The government can take satisfaction from shutting down SAC and Cohen's career as a hedge fund manager. He's free to invest his personal billions, but outsiders' fortunes are out. Add to that $1.8 billion in criminal fines and forfeited capital -minus a $600-million payment to the Securities and Exchange Commission announced in March - and guilty pleas to five criminal counts and it marks a solid prosecutorial performance and an impressive insider trading haul.
There's work to be done, however, and it starts with SAC portfolio manager Michael Steinberg's trial later this month. He stands accused of illegally using inside information to make $1.4 million from trades in Dell and Nvidia stock some four years ago. Prosecutors have enlisted Steinberg's former analyst to testify against him, and the case could reveal what Cohen was told about the basis for minions' transactions.

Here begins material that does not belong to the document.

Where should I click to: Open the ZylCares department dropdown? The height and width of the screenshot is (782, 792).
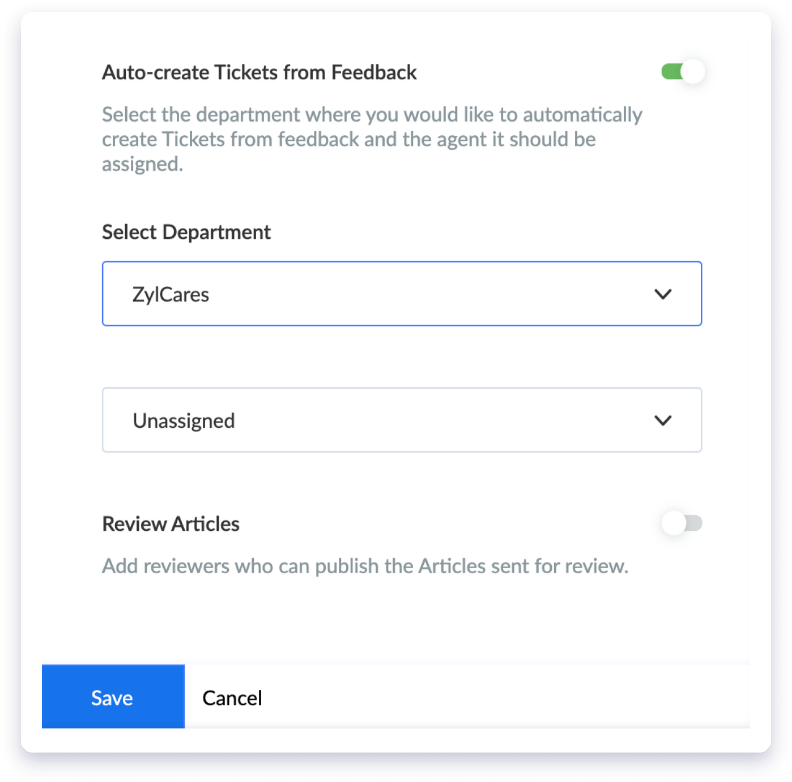(x=402, y=294)
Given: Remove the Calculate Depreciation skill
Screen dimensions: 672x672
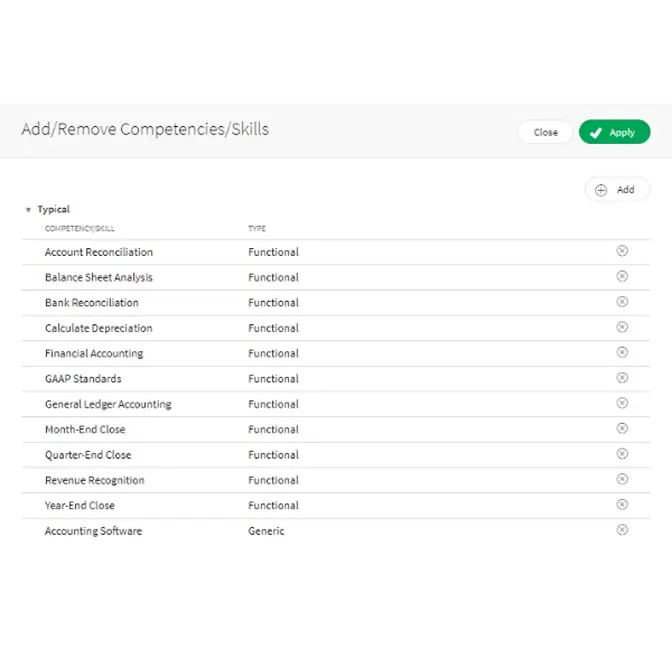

The main event comes in January, though, at the trial of former portfolio manager Mathew Martoma. The complaint filed against him last year was the first to suggest a direct link to Cohen's transactions. The substance of a 20-minute phone conversation between the two - just before SAC started trading shares of pharmaceutical firms Elan and Wyeth - is one of the overall investigation's great mysteries. The transactions netted SAC $276 million, perhaps the largest haul in insider trading history.
The agreement announced on Monday doesn't cover any individual's criminal liability. So, Cohen can't know whether he's in the clear until at least the end of those two trials and his own administrative proceeding for failing to supervise employees properly.
There's little doubt that he is the feds' dream target, though. After years of investigating, it's also clear that prosecutors still don't have enough to nail him. Extracting a record insider trading penalty highlights the illegal conduct's high cost and may even deter others from engaging in it. For now, however, the case carries an aroma of the fish that got away.